TASK BRIEF –
Nothing in the listing may change. Repeat all of it.

----

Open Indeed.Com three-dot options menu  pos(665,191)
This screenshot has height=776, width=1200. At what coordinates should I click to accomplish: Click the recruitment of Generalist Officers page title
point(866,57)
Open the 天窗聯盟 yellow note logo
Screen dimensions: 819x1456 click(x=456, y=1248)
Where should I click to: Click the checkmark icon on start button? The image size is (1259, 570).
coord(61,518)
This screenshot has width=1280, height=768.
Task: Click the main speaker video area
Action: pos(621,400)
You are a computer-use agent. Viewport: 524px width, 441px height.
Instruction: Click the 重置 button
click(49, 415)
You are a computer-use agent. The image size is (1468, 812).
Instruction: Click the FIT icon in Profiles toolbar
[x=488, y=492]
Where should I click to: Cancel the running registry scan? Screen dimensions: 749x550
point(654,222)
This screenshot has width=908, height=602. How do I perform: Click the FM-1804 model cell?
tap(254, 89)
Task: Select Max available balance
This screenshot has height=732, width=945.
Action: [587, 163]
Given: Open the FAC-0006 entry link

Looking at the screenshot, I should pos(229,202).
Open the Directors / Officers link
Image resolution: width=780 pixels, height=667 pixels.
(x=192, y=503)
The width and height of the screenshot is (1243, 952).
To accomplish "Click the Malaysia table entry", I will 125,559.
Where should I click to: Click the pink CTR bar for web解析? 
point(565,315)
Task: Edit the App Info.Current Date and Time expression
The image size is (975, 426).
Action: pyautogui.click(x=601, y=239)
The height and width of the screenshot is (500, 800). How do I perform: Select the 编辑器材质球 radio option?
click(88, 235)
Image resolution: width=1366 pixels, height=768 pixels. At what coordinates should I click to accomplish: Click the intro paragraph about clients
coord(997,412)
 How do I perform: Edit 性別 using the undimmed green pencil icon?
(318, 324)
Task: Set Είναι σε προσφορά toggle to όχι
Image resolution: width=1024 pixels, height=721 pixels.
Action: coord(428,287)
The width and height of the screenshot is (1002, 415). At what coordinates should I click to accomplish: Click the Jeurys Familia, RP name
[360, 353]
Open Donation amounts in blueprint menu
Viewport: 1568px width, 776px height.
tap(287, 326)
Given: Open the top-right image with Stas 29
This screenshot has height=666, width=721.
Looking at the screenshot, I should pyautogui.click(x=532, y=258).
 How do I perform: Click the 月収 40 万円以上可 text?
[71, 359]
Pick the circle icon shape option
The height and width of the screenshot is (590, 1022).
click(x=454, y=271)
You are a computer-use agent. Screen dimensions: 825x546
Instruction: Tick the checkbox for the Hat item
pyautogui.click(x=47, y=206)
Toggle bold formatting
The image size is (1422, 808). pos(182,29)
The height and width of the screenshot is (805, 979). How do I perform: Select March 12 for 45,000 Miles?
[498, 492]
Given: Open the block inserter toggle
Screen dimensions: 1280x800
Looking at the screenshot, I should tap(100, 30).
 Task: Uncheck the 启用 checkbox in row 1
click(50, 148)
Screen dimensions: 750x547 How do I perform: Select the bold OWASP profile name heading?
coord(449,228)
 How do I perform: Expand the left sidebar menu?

----

SOLUTION TO THIS TASK –
Open Indeed.Com three-dot options menu  pos(665,191)
This screenshot has height=776, width=1200. At what coordinates should I click to accomplish: Click the recruitment of Generalist Officers page title
point(866,57)
Open the 天窗聯盟 yellow note logo
Screen dimensions: 819x1456 click(x=456, y=1248)
Where should I click to: Click the checkmark icon on start button? The image size is (1259, 570).
coord(61,518)
This screenshot has width=1280, height=768.
Task: Click the main speaker video area
Action: pos(621,400)
You are a computer-use agent. Viewport: 524px width, 441px height.
Instruction: Click the 重置 button
click(49, 415)
You are a computer-use agent. The image size is (1468, 812).
Instruction: Click the FIT icon in Profiles toolbar
[x=488, y=492]
Where should I click to: Cancel the running registry scan? Screen dimensions: 749x550
point(654,222)
This screenshot has width=908, height=602. How do I perform: Click the FM-1804 model cell?
tap(254, 89)
Task: Select Max available balance
This screenshot has height=732, width=945.
Action: [587, 163]
Given: Open the FAC-0006 entry link

Looking at the screenshot, I should pos(229,202).
Open the Directors / Officers link
Image resolution: width=780 pixels, height=667 pixels.
(x=192, y=503)
The width and height of the screenshot is (1243, 952).
To accomplish "Click the Malaysia table entry", I will 125,559.
Where should I click to: Click the pink CTR bar for web解析? 
point(565,315)
Task: Edit the App Info.Current Date and Time expression
The image size is (975, 426).
Action: pyautogui.click(x=601, y=239)
The height and width of the screenshot is (500, 800). How do I perform: Select the 编辑器材质球 radio option?
click(88, 235)
Image resolution: width=1366 pixels, height=768 pixels. At what coordinates should I click to accomplish: Click the intro paragraph about clients
coord(997,412)
 How do I perform: Edit 性別 using the undimmed green pencil icon?
(318, 324)
Task: Set Είναι σε προσφορά toggle to όχι
Image resolution: width=1024 pixels, height=721 pixels.
Action: coord(428,287)
The width and height of the screenshot is (1002, 415). At what coordinates should I click to accomplish: Click the Jeurys Familia, RP name
[360, 353]
Open Donation amounts in blueprint menu
Viewport: 1568px width, 776px height.
tap(287, 326)
Given: Open the top-right image with Stas 29
This screenshot has height=666, width=721.
Looking at the screenshot, I should pyautogui.click(x=532, y=258).
 How do I perform: Click the 月収 40 万円以上可 text?
[71, 359]
Pick the circle icon shape option
The height and width of the screenshot is (590, 1022).
click(x=454, y=271)
You are a computer-use agent. Screen dimensions: 825x546
Instruction: Tick the checkbox for the Hat item
pyautogui.click(x=47, y=206)
Toggle bold formatting
The image size is (1422, 808). pos(182,29)
The height and width of the screenshot is (805, 979). How do I perform: Select March 12 for 45,000 Miles?
[498, 492]
Given: Open the block inserter toggle
Screen dimensions: 1280x800
Looking at the screenshot, I should tap(100, 30).
 Task: Uncheck the 启用 checkbox in row 1
click(50, 148)
Screen dimensions: 750x547 How do I perform: Select the bold OWASP profile name heading?
coord(449,228)
 How do I perform: Expand the left sidebar menu?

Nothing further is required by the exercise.